Monday, May 21, 2007

Social impact games

At a first glance at the official genre of these games, “Social Impact Gaming,” I immediately, as a video-gamer, thought “lame.” But on the other hand, as a political science student, I thought it could be a great awareness tool, but I was still skeptical. So, I gave them an honest, open-minded opportunity. Here’s what I played.

I started in the Public-Policy area. I couldn’t believe that there were public policy games! I intern in the public policy sector, so I was very interested in what they had to offer. Unfortunately I didn’t find anything of much worth. When browsing I saw a game that I own, which said a lot about my social life. It’s actually a fun game, but since it’s a current events game, its now outdated but check it out here. So now with heavy depression sitting, I started with the budgeting game. It sounded like a very interesting and useful game, since the government seems to always be in some sort of budget crisis (that’s weird, who would’ve thought the government would have trouble collecting taxes from citizens!?). The original Massbudget for the Massechusets budget game didn’t work, so I tried to help out Bloomberg turn his bottom line green in NY. Trim social services here, cut a little spending for the loan paybacks here, lay-off a couple thousand government employees (they’re terribly inefficient anyways), and there it is: a one million dollar surplus! It was pretty easy for me to do – why can’t Mayor Bloomberg do it so easily. Well, the answer is the reason I originally thought social impact games would be lame: it’s completely different than a real-life budget process and the only way to make it work is to have artificial intelligence in the game as good as human intelligence – and that won’t happen. Although I did send it in, so maybe it will actually have an “impact.”

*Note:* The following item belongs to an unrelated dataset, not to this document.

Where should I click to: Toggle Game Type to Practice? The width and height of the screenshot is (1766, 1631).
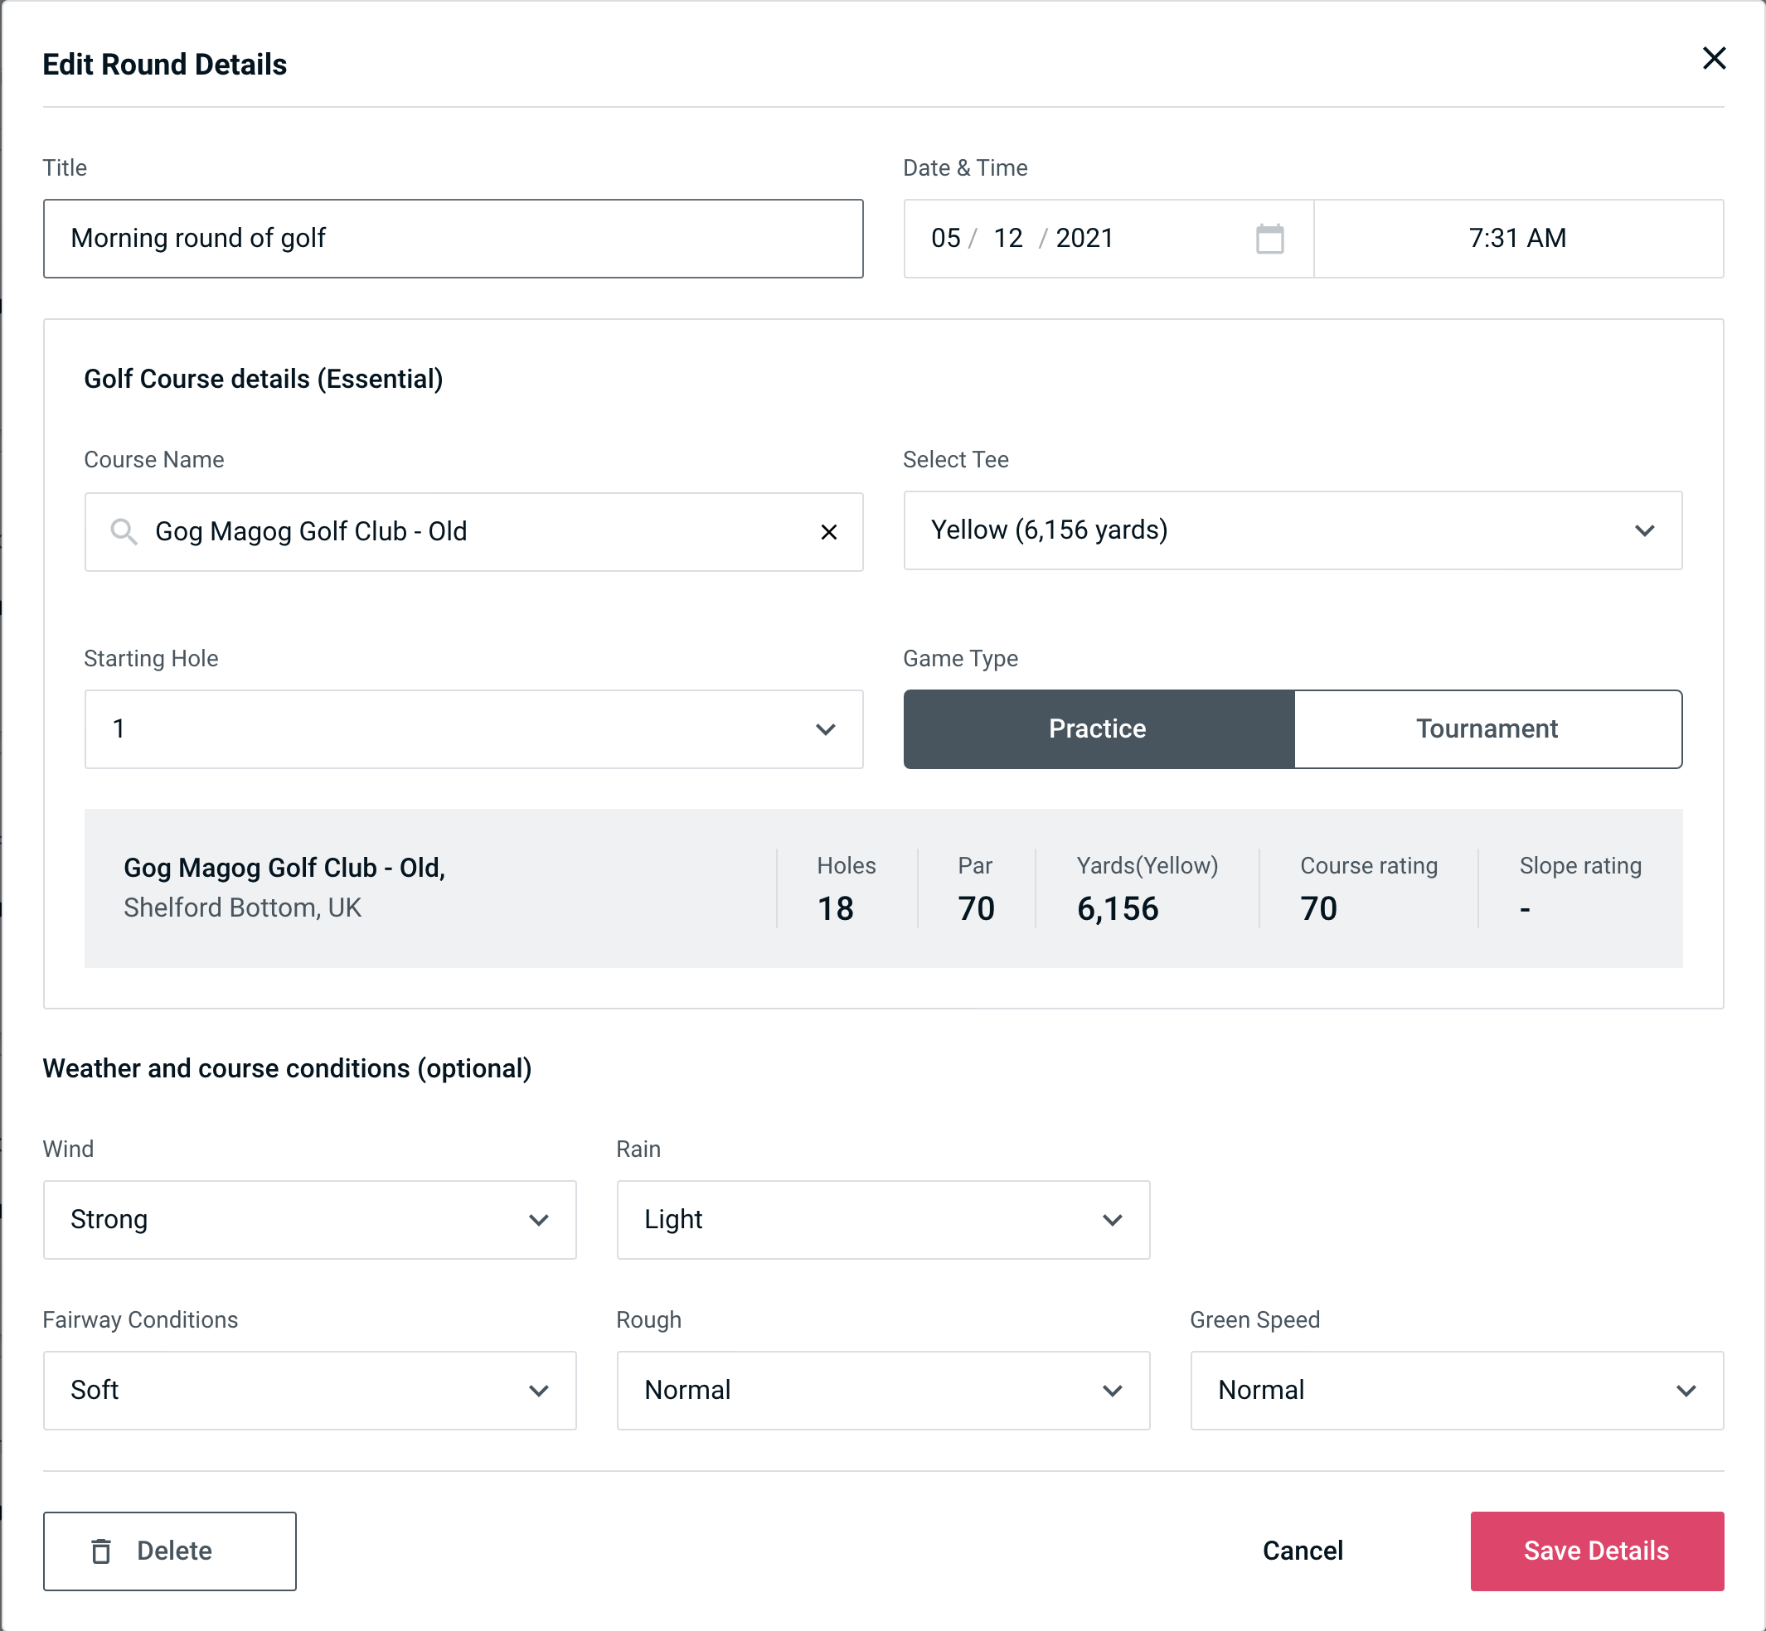point(1098,728)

Ok. So I’ll give another public policy game a try. Hmmm…how about some good old corporate greed hating! Link here. This is a simple “match-the-devil-in-flesh-CEO-face-to-his-or-her-name-game.” Aside from being extremely boring, I did learn a lot about the details of some of those ever-referred to corporate scandals. It’s a good idea, but it’s hardly a video-game and I can’t really see the importance of it. Yes, corporate crimes are bad, but is it necessary to have the skill of matching the perpetrator’s face to the scandal, while answering the follow-up detail question correctly. I didn’t gain anything from this game.

I then switched to political and social games. I was intrigued by “Catechumen” – the Christian first-person-shooter. I had no idea Jesus was down with first-person-shooters, even if they’re shooting angel dust or whatever else it is that they shoot from the first person angle. Its ridiculous. Sorry God, but as Nietzsche said, you’re dead. Unfortunately you can’t play it, you have to buy it (typical Christian gaming trick).

So I moved on from purgatory to Darfur. The game “Darfur is Dying" was made by MTV U, which makes me respect it less, to be honest. The game is made up of two environements, the desert where you run to get water without being run over by the Janjeweed and the other is at the village, where there is a countdown to an attack on the camp. This game is terribly unrealistic. There is a directional meter that tells you where the water is, the Janjeweed don’t shoot their guns, and farms grow food in seconds. I just don’t see the value of this. I don’t think there is any good way of making someone feel what the refugees feel. I know that feelings can be a powerful tool, but I don’t think that tool is attainable through this kind of thing. It’s naïve to think that a video game by MTV U will raise awareness of Darfur. If someone has the interest to play the game, then they are already aware.

Lastly, I gave a business game a try. This was probably the best (I thought they were all crap, though) of the games I’ve played. It’s a British better business simulation in which you respond to a memo or some other kind of announcement or news flash by choosing an action to take from three given options. It then alters the following questions based on what you choose, and also lets you know how the shareholders, employees, and community groups feel about your actions. It’s sort of like a ranked choose your own path book, but a simulation. It helped one realize the dilemma that a CEO faces when making a decision, but that’s about all the value I got out of it. Not much to offer, but slightly entertaining for the first four questions.

In Summary, I thought they all weren’t very entertaining (I know, they’re not supposed to be) and not very informative. My reason for gaming has been to not think about all the bad things going on in life, so why do I want to be a Darfur refugee. But these weren’t made for gamers (a point made obvious by very simple controls/graphics/gameplay). So I ask the makers this, why would a non-gamer choose to learn this way? And how much social impact will they have at a site called socialimpact.com? I felt like knowing it was made to be an impact game took away from the impact that it could’ve had. But, I’m not ruling out their potential yet. Simulations are the future classroom – isn’t that what a classroom is, a big simulation?